The set $~$\mathbb{Q}$~$ of rational numbers is countable: that is, there is a bijection between $~$\mathbb{Q}$~$ and the set $~$\mathbb{N}$~$ of natural numbers.

# Proof

By the Schröder-Bernstein theorem, it is enough to find an injection $~$\mathbb{N} \to \mathbb{Q}$~$ and an injection $~$\mathbb{Q} \to \mathbb{N}$~$.

The former is easy, because $~$\mathbb{N}$~$ is a subset of $~$\mathbb{Q}$~$ so the identity injection $~$n \mapsto \frac{n}{1}$~$ works.

For the latter, we may define a function $~$\mathbb{Q} \to \mathbb{N}$~$ as follows.

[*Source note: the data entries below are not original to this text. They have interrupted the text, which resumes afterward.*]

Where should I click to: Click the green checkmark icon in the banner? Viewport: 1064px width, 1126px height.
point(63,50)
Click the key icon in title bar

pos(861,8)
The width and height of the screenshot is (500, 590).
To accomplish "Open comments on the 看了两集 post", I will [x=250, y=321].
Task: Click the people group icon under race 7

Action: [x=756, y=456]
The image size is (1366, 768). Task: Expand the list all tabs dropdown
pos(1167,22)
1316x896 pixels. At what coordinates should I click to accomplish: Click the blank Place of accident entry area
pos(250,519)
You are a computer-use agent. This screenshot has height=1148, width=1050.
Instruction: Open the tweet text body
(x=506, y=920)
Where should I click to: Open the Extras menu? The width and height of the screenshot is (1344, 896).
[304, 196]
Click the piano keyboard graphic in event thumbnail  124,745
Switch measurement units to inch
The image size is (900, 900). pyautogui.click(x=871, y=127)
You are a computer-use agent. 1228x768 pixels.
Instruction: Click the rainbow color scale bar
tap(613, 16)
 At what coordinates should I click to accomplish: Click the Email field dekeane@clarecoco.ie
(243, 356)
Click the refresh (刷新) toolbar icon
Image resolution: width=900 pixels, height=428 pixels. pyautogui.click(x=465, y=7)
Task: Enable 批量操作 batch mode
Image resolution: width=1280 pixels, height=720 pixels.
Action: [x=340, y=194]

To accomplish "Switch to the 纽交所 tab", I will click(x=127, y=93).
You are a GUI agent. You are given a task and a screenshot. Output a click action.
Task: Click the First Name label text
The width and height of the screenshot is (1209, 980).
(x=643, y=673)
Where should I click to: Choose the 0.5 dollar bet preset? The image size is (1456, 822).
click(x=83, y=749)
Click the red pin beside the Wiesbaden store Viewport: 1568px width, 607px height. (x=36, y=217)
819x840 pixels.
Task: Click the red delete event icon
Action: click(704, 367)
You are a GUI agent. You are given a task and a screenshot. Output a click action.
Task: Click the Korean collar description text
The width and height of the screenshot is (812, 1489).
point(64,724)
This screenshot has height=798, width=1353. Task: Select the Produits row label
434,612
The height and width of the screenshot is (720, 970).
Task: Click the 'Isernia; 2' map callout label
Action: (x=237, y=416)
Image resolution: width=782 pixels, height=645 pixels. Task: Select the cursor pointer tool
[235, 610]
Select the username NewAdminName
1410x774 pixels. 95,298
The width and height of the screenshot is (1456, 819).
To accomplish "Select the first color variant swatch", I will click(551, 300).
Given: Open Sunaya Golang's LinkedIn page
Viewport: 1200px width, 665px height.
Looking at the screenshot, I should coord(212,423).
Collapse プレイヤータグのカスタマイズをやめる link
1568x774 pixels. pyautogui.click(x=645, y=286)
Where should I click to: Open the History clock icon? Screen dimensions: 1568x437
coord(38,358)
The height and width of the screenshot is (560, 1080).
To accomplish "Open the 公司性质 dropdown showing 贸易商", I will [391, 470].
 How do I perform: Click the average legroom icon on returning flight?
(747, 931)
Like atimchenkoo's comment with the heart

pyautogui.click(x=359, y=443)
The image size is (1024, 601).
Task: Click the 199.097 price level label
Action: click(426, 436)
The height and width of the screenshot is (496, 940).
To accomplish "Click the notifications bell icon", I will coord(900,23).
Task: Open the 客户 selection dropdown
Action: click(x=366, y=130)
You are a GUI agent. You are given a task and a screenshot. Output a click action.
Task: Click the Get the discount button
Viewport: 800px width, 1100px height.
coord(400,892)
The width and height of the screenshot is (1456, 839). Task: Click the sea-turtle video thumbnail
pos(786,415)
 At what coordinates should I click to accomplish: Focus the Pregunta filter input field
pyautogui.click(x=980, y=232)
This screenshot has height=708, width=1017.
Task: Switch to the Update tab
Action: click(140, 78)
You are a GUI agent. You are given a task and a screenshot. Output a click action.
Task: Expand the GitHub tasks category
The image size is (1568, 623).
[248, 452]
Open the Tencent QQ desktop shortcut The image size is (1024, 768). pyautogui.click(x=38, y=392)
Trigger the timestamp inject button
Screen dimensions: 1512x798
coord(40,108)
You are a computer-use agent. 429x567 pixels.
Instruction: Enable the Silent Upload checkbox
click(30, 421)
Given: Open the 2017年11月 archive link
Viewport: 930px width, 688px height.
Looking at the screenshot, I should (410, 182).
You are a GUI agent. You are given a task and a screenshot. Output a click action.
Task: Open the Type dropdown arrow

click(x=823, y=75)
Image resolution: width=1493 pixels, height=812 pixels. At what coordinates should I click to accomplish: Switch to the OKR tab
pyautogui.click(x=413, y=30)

Take any rational in its lowest terms, as $~$\frac{p}{q}$~$, say. %%note:That is, the GCD of the numerator $~$p$~$ and denominator $~$q$~$ is $~$1$~$.%% At most one of $~$p$~$ and $~$q$~$ is negative (if both are negative, we may just cancel $~$-1$~$ from the top and bottom of the fraction); by multiplying by $~$\frac{-1}{-1}$~$ if necessary, assume without loss of generality that $~$q$~$ is positive. If $~$p = 0$~$ then take $~$q = 1$~$.

Define $~$s$~$ to be $~$1$~$ if $~$p$~$ is positive, and $~$2$~$ if $~$p$~$ is negative.

Then produce the natural number $~$2^p 3^q 5^s$~$.

The function $~$f: \frac{p}{q} \mapsto 2^p 3^q 5^s$~$ is injective, because prime factorisations are unique so if $~$f\left(\frac{p}{q}\right) = f \left(\frac{a}{b} \right)$~$ (with both fractions in their lowest terms, and $~$q$~$ positive) then $~$|p| = |a|, q=b$~$ and the sign of $~$p$~$ is equal to the sign of $~$a$~$. Hence the two fractions were the same after all.